The reply should be the records repeated exactly, without any images.

▶ [Supplied data]
+ + + +

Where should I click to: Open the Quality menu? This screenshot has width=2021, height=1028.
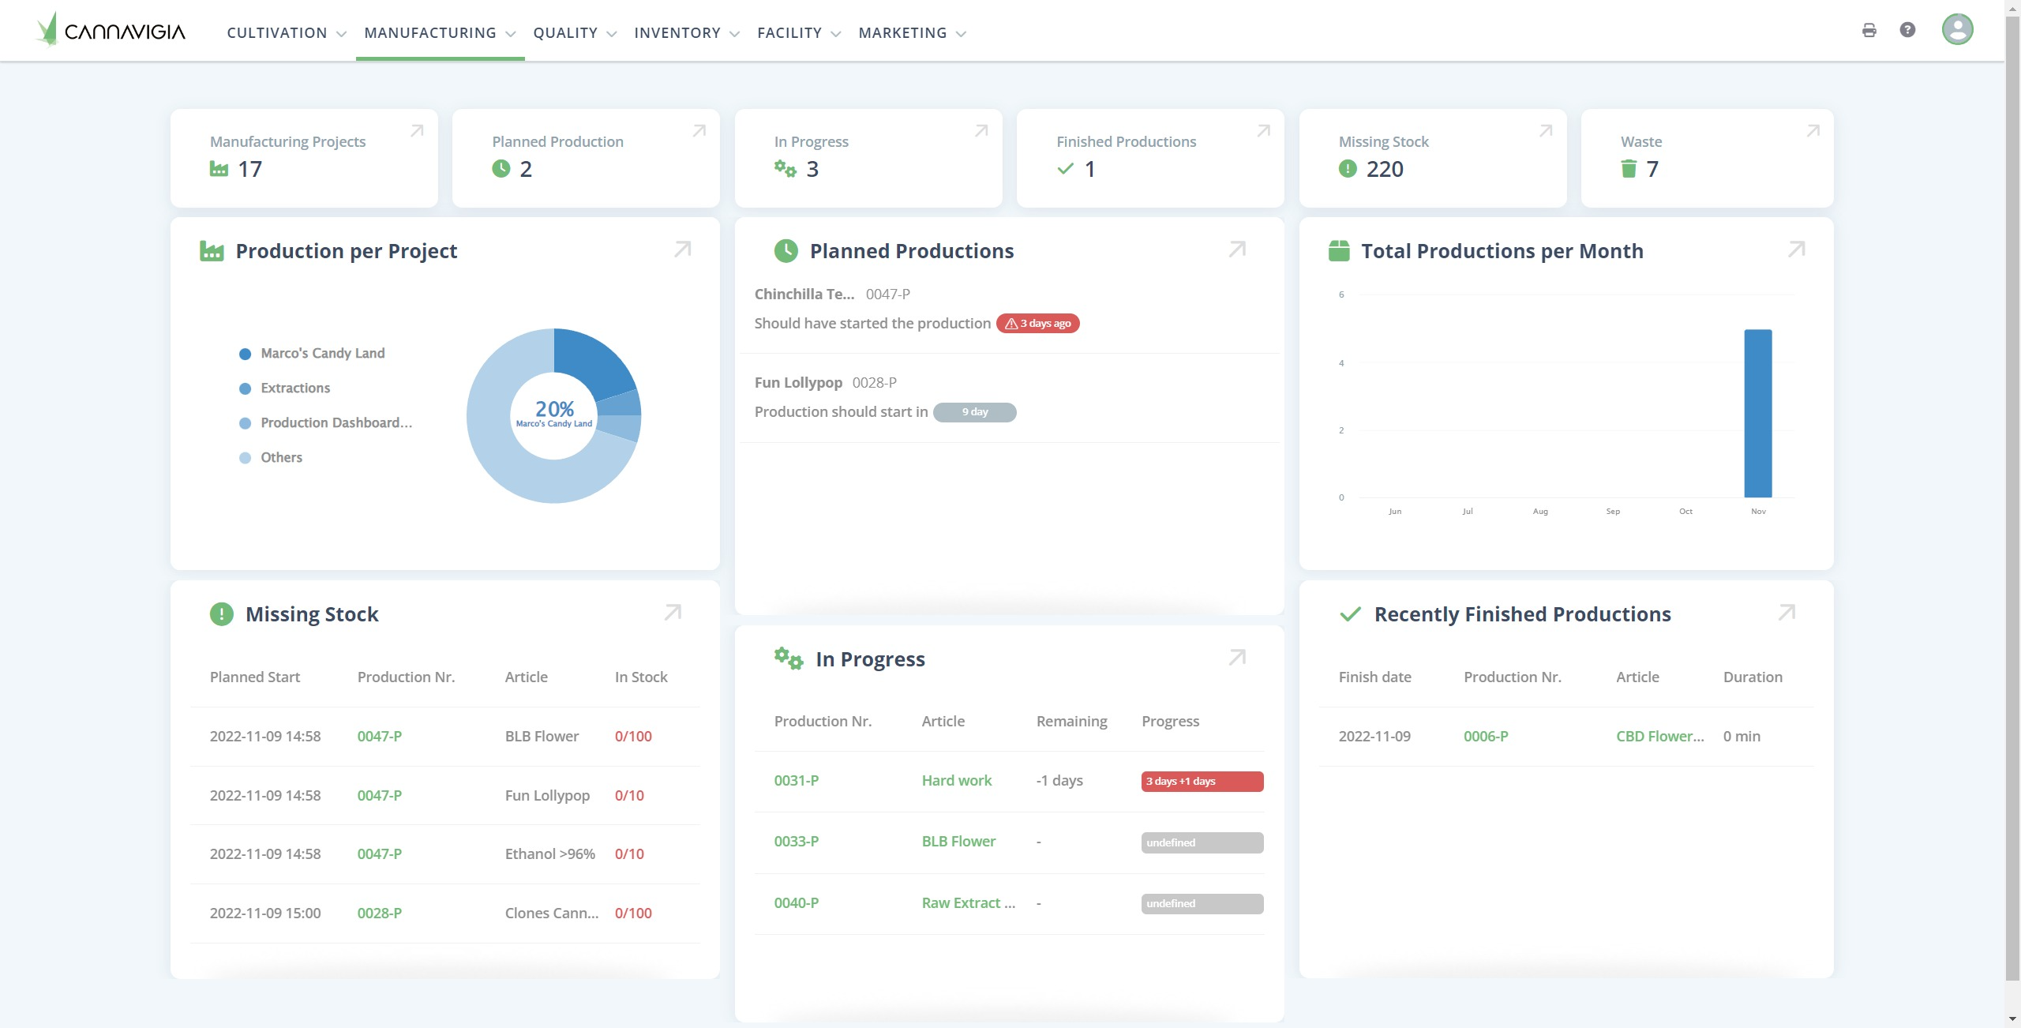[574, 33]
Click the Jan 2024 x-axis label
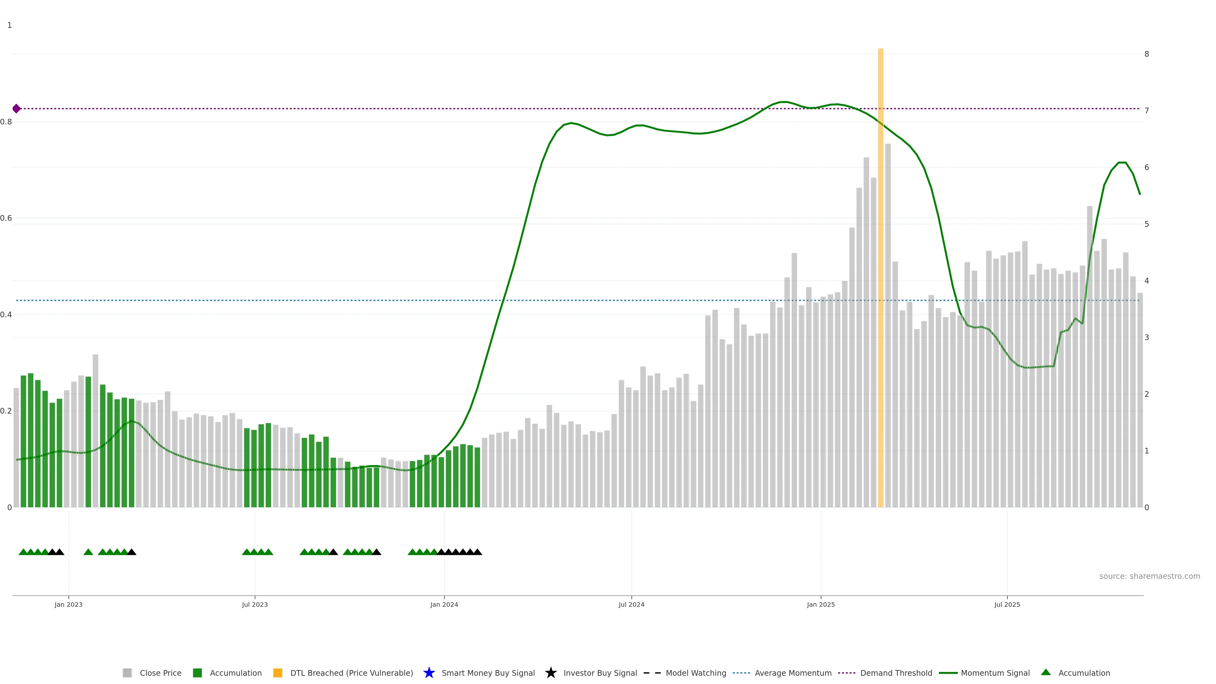 [x=444, y=604]
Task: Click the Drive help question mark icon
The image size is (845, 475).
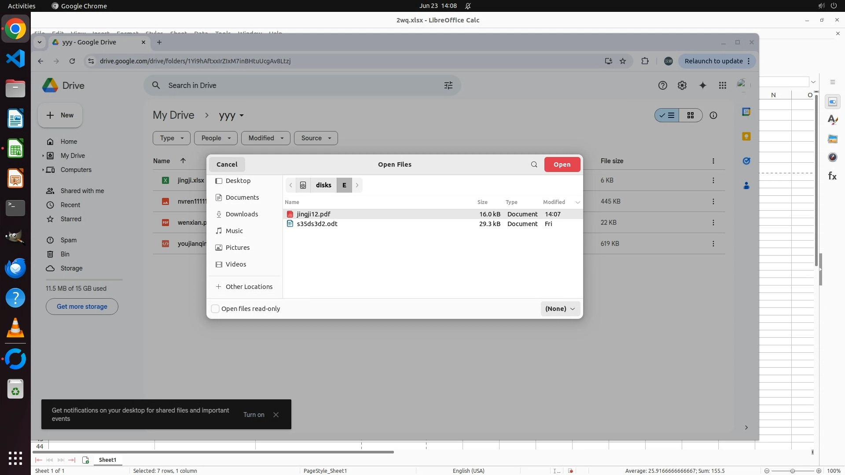Action: point(662,85)
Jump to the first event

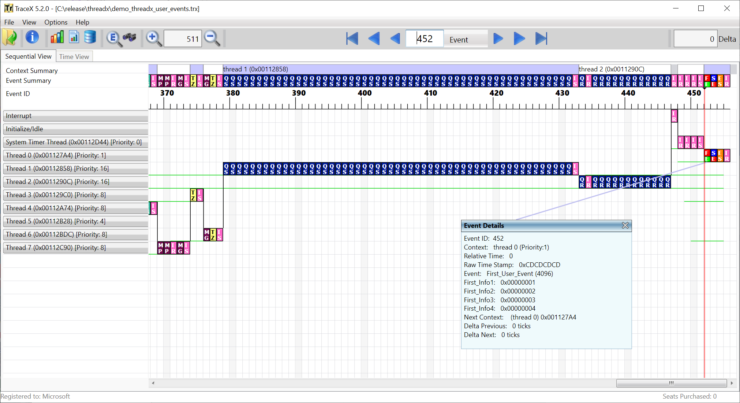click(351, 38)
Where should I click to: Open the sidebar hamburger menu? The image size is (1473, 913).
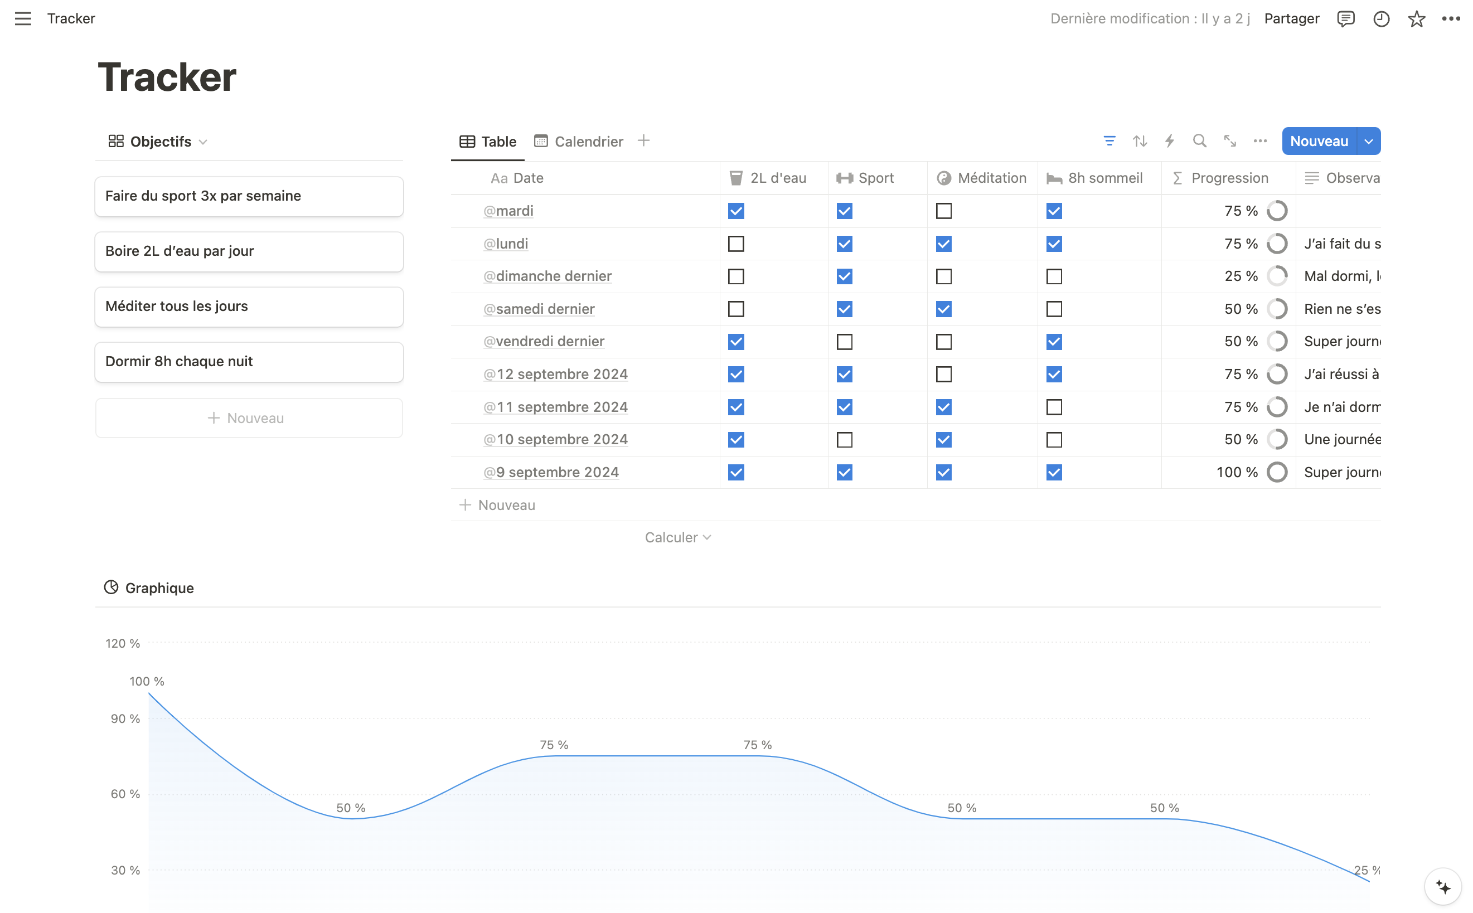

+ + + +

▶ [Solution]
Where should I click to: Open the Quality menu? This screenshot has width=2021, height=1028.
[574, 33]
Click the Jan 2024 x-axis label
 [x=444, y=604]
Task: Click the Drive help question mark icon
The image size is (845, 475).
Action: point(662,85)
Jump to the first event

click(351, 38)
Where should I click to: Open the sidebar hamburger menu? The image size is (1473, 913).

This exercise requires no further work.